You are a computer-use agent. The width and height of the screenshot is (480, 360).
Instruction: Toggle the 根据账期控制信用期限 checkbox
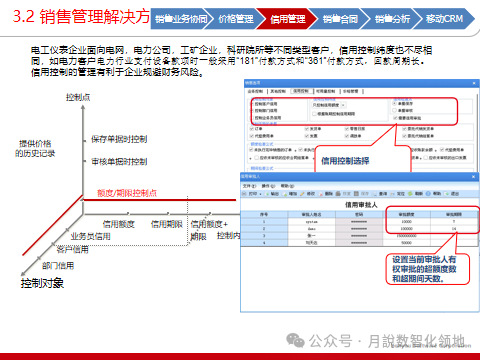pos(314,114)
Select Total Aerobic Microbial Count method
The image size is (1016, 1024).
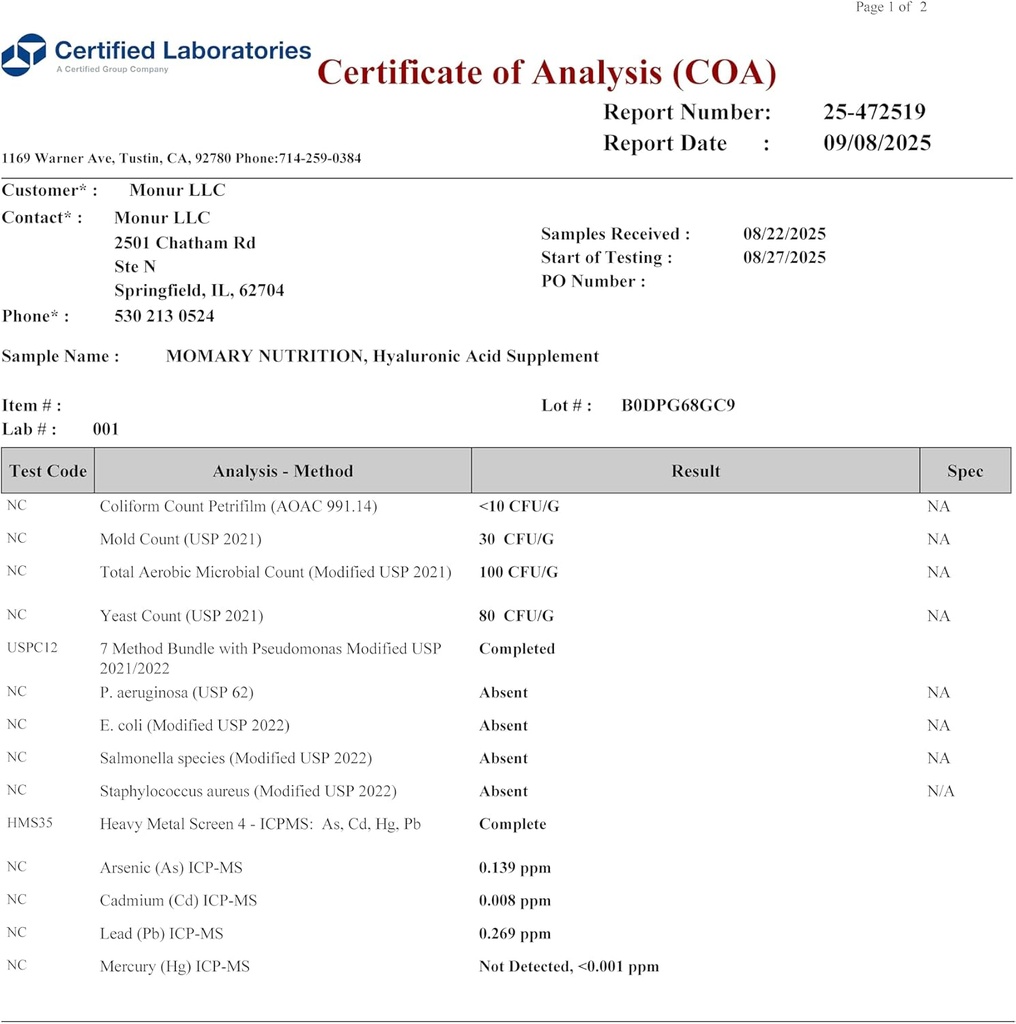click(275, 572)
__________________________________________________
Work required
Reproduce each line above exactly, but not a single picture.

Answer section
You are a computer-use agent. The width and height of the screenshot is (480, 360).
Instruction: Toggle the 根据账期控制信用期限 checkbox
pos(314,114)
Select Total Aerobic Microbial Count method
The image size is (1016, 1024).
click(275, 572)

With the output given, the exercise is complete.